Medicare already has a voucher program. It is called Medicare Advantage and it failed.
"the market-based arm of the program costs more, not less, per beneficiary. Those fixed monthly payments to Advantage plans are, on average, 13 percent above fee-for-service Medicare costs. It didn’t start out that way. Originally, private Medicare plans were paid 95 percent of per beneficiary fee-for-service costs. The logic was that private plans ought to be able to provide Medicare services more efficiently than traditional Medicare through a combination of controlling utilization and driving hard bargains with providers. So, Medicare used to take five percent off the top.
Then Congress began to ratchet up payments, first with the 1997 Balanced Budget Act and more recently with the 2003 Medicare Modernization Act. (This year’s health reform law aims to reduce Advantage payments, though still not below 100 percent of fee-for-service costs on average.) Ironically, traditional Medicare payment regulatory reforms–like the prospective payment of hospitals and home health agencies–have been more successful (even if not anywhere near successful enough) in mollifying the rate of growth in the program’s costs.
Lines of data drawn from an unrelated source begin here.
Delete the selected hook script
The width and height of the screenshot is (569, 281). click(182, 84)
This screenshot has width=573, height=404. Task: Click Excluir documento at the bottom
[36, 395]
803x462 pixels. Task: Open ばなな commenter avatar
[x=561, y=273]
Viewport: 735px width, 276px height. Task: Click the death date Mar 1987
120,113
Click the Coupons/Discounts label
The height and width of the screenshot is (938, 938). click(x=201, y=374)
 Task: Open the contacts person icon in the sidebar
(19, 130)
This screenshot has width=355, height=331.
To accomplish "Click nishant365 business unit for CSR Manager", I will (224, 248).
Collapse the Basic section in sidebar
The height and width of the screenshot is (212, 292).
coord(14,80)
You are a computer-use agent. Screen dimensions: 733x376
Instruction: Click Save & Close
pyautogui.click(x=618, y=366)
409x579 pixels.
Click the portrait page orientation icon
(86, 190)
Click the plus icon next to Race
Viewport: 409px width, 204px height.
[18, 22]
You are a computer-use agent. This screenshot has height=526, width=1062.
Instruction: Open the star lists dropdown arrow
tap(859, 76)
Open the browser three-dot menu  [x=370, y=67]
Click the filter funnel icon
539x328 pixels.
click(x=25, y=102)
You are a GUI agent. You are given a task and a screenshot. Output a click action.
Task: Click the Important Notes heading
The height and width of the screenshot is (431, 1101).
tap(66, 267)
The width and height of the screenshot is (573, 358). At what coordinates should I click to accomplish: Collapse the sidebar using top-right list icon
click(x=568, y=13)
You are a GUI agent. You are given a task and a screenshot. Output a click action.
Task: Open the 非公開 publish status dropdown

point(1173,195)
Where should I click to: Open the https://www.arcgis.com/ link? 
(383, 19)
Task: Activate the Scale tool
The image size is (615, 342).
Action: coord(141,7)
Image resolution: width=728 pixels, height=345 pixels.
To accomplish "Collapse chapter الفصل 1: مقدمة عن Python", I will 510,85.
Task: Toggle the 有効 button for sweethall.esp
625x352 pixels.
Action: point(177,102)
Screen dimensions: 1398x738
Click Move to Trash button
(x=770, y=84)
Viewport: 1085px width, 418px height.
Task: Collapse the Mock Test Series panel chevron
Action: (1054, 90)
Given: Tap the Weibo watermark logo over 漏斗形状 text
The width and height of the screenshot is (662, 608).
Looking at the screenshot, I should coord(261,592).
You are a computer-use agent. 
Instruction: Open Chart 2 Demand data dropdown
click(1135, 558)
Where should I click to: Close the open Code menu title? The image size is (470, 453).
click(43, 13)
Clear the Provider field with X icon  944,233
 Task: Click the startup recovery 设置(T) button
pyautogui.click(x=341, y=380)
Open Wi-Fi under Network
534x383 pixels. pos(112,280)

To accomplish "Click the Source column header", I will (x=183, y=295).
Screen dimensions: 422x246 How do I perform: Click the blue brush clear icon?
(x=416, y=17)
What’s going on? Why is the market-based Advantage voucher system not helping to control Medicare costs? The answer is that health care cost control is tough, technicallyand politically. Provider groups typically resist it. When it pertains to Medicare, beneficiaries resist it too. By adding another private-sector layer to the program–health insurers–the Advantage program invites a third source of political pressure. Rent-seeking by providers and insurers, as well as the power of the beneficiary constituency, align in their encouragement of higher Advantage payments. Congress, apparently, is willing to yield to that encouragement."